DARPA in search of universal translator tech
In their military, diplomatic and heath care roles, U.S. government representatives frequently encounter low-resource languages, which often are less-studied, less-privileged or spoken by small numbers of people such as Inuit or Sindhi.
For many such languages, no available automated language technology exists. Translation resources are expensive and tend to be focused on the most popular languages. But for more than 7,000 languages in the world, military, diplomats and health workers need a way to quickly and inexpensively communicate.
The Defense Advanced Research Projects Agency hopes to address that challenge with its Low Resource Languages for Emergent Incidents (LORELEI) program, which aims to advance computational linguistics and language technology for low-resource languages.

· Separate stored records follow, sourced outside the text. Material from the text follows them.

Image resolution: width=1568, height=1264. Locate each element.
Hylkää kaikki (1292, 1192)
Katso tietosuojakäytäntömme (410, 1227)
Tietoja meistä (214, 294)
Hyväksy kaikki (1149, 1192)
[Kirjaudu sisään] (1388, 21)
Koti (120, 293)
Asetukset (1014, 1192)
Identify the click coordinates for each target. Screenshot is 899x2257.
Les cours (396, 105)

According to a notice in FedBizOpps, DARPA wants to develop language technology that leverages universal language principles instead of relying on huge, manually-translated, transcribed or annotated texts. It also aims to deliver situational awareness for the low-resource foreign language sources as soon as 24 hours after a new language requirement emerges.

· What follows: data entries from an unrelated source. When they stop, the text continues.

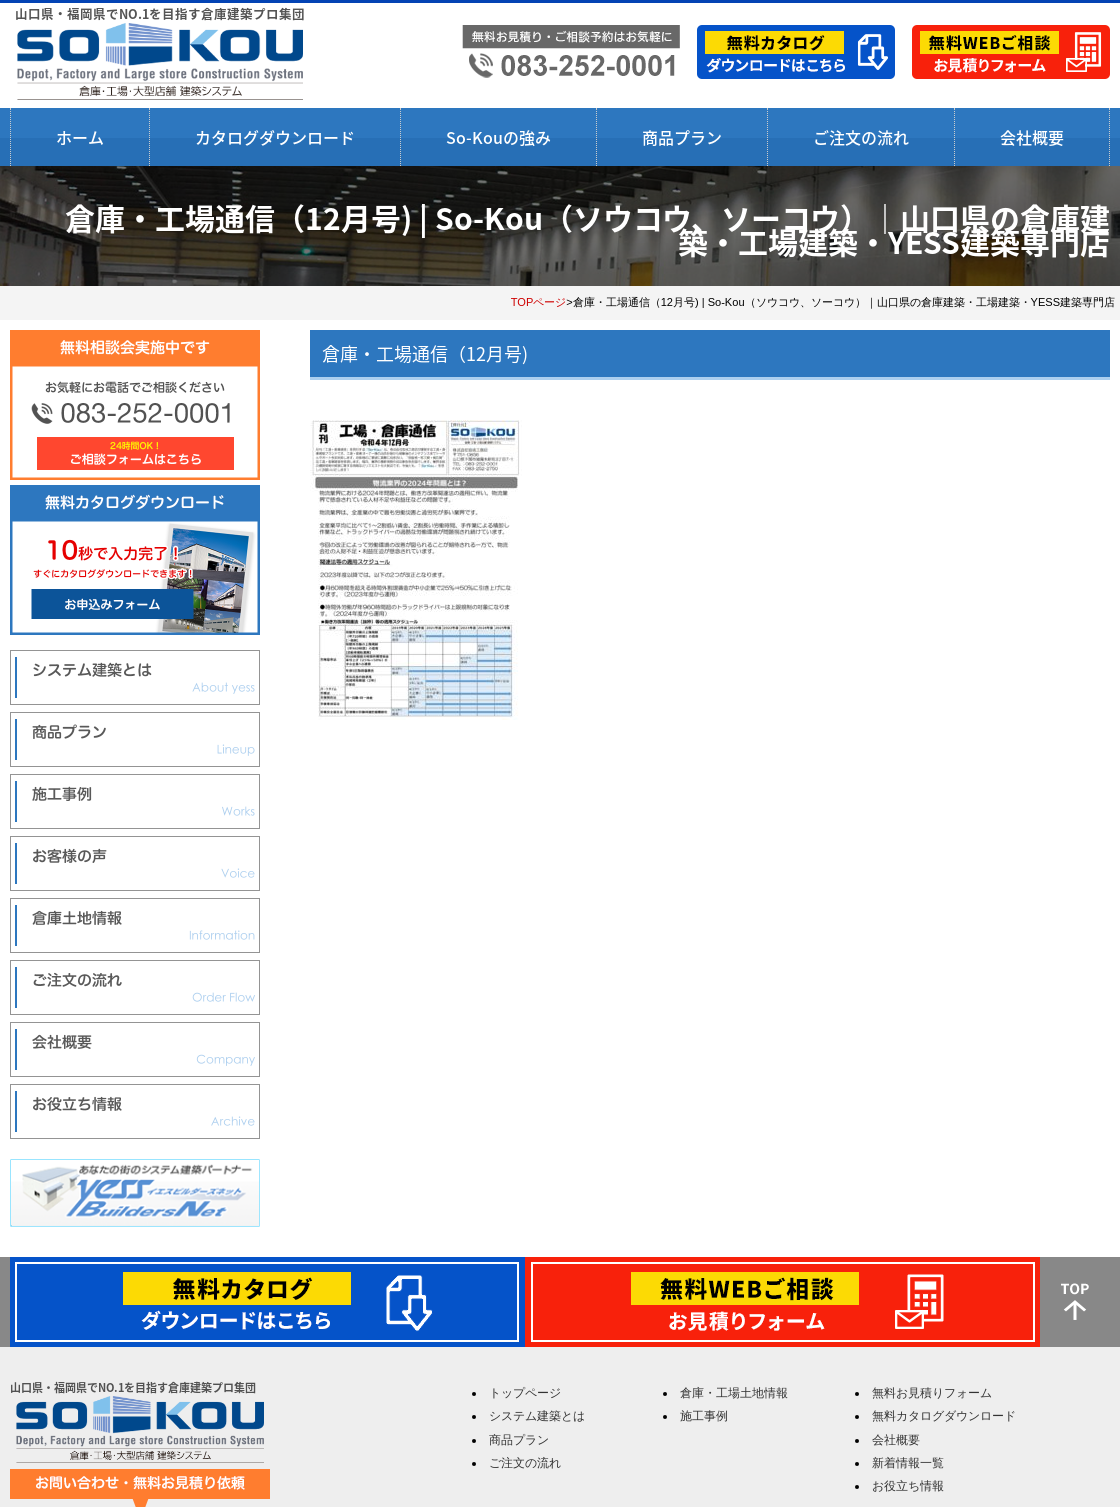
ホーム (80, 137)
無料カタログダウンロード (944, 1416)
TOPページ (539, 302)
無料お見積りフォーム (932, 1393)
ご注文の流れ (861, 137)
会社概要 (1032, 137)
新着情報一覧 (908, 1463)
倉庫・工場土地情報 (734, 1393)
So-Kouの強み (498, 137)
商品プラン (682, 137)
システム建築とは (537, 1416)
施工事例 (704, 1416)
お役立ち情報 (908, 1486)
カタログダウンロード (275, 137)
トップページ (525, 1393)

While LORELEI technologies may include partial or fully automated speech recognition and/or machine translation, the overall goal is not to be translating foreign languages into English. Instead, the systems would provide situational awareness by identifying elements of information in foreign language and English sources, such as topics, names, events, sentiment and relationships.
DARPA is holding a proposer’s day on Nov. 13 to provide information to potential responders to the anticipated LORELEI broad agency announcement.